Spring: Verlyn Klinkenborg's Latest......

http://www.nytimes.com/2011/04/04/opinion/04mon4.html?_r=1&ref=opinion


April 3, 2011

Gains and Losses

By VERLYN KLINKENBORG

After a long, scentless winter, apart from the tang of woodsmoke in the air, you could suddenly smell the earth again early one morning last week. It seems odd to call the scent fresh — it was darker and mustier than that — but fresh is how it felt, hovering like a ground fog above the last banks of snow. A whole field of clover could grow in that smell alone.

When the snow slid back at last, the grass looked as if it were waking from a long, sodden nap, and all but the stoutest plants, even the yuccas, had been bulldozed. Vole trails are still visible on what looks like a lawn of crushed velvet, and the ground isn’t quite soft underfoot yet, except where the gophers have been digging, and there it is spongy and accepting. The only ice left is under the scattered hay where the horses fed in the middle pasture.
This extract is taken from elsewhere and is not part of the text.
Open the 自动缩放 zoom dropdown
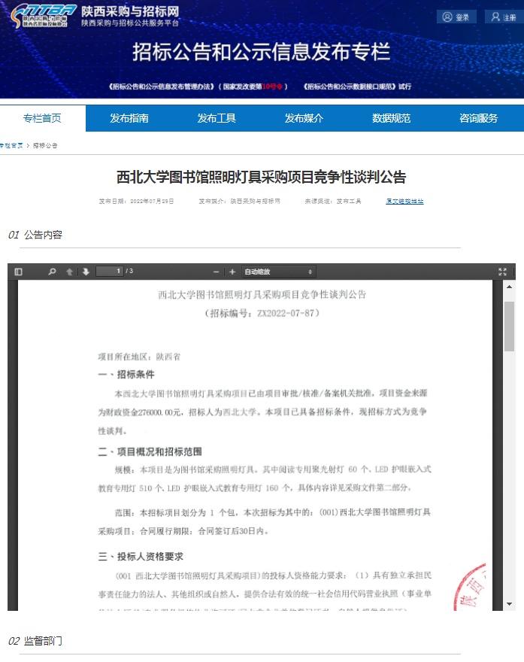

Every time I walk across it I think of 19th-century icehouses packed with the winter’s pond ice and insulated with sawdust and straw.

This was a winter with casualties. The snow undid the bottom row of insulators on the electric fence, one by one. I’ve lost track of the mice that wandered into my traps. Two losses above all leave me disheartened. One is the beehive. There was nothing stirring there on a 60-degree day a couple of weeks ago, no bees on the aconites or snowdrops. There will be a mournful spring harvest of honey as I clean out the hive and prepare it for a new colony next spring

What worries me most is the barn cat, whom I haven’t seen since the harshest days of early February. He had been coming up to the house to eat on the deck, but I usually saw him up in the hayloft, watching warily as I tossed down bales, or basking in a wedge of sunlight in the run-in shed. In the heaviest snow, he waited on a low dogwood branch until he saw me coming, and then hid until I set out his food. I believe he’s gone. But there’s just a chance that one warm day I’ll see him sitting — black and tailless — on a fence rail, looking at me as if to ask where I’ve been.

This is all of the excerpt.